Reminds me of the timeless advice I got for acing leet code interviews: “remember to use a hash map.” Tends to work out pretty well.

SomaticPirate 6 June 2025

How was the flame graph created? (Not very familiar with C and the performance tools around it)

KETpXDDzR 7 June 2025

With git it should be straightforward to implement an incremental, dedup backup solution since all objects are stored with their hashs in filename.

katella 7 June 2025

I don't know much about git backups, but why would there be race conditions if you just create the backup off the local repo instead of remote?

treesknees 6 June 2025

Duplicate of https://news.ycombinator.com/item?id=44197061

DeepYogurt 7 June 2025

I miss a good tech blog post. Cheers for this

DamonHD 6 June 2025

Here comes an unpopular nitpick: "... we traced the issue to a 15-year-old Git function with O(N²) complexity and fixed it with an algorithmic change, reducing backup times exponentially."

Uh no you didn't. Not possible.
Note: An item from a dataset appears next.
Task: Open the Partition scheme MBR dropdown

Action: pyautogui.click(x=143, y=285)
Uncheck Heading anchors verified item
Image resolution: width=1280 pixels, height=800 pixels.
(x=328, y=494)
At most a polynomial reduction is possible else complexity theory needs a re-write.

(OK, yes, k could be doing some heavy lifting here, but I doubt it.)

If you are going to quote a maths formula then please don't use "exponetially" to mean "lots".

I stopped reading there: I don't want to have to read each word and wonder if they actually meant it, or it's just bad hype.

gbacon 8 June 2025

Algorithmic improvements beat micro-optimizations.

sneak 6 June 2025

…and they say leetcode-style problems are out of date.

While perhaps implementing low level sorts is silly, knowing which data structures to use and when, and what underlying big-o performance they have, is critical, as demonstrated here.

iamcreasy 6 June 2025

Cool! Please post another flame graph after applying the patch.

jas39 7 June 2025

What a poor write-up, neither defining the problem nor the solution with any clearity. Did anyone come away with any information that can be used for anything?

niffydroid 6 June 2025

Why use this method over just having a script do a clone or pull elsewhere? Got is about distribution right?

James_K 8 June 2025

Perhaps nested for loops should be some kind of compiler warning.

fHr 7 June 2025

absolute chads, nice!

tcdent 6 June 2025

TLDR if you only add objects to an array that are already not contained in said array you won't have to iterate back through it to remove the duplicates you created.

wild that this a pattern like this would be part of git-core, but I guess we all overlook stuff on a regular basis

prymitive 6 June 2025

Well done, next maybe make the web ui usable because right now there’s absolutely no distinction between the UI itself and the user content, which IMHO combined with action buttons in the middle of the page makes for a really poor ux.

jeffbee 6 June 2025

Are there any reimplementations of git, by professional programmers using real tools? The source in question — object.c — is "banging rocks together" material.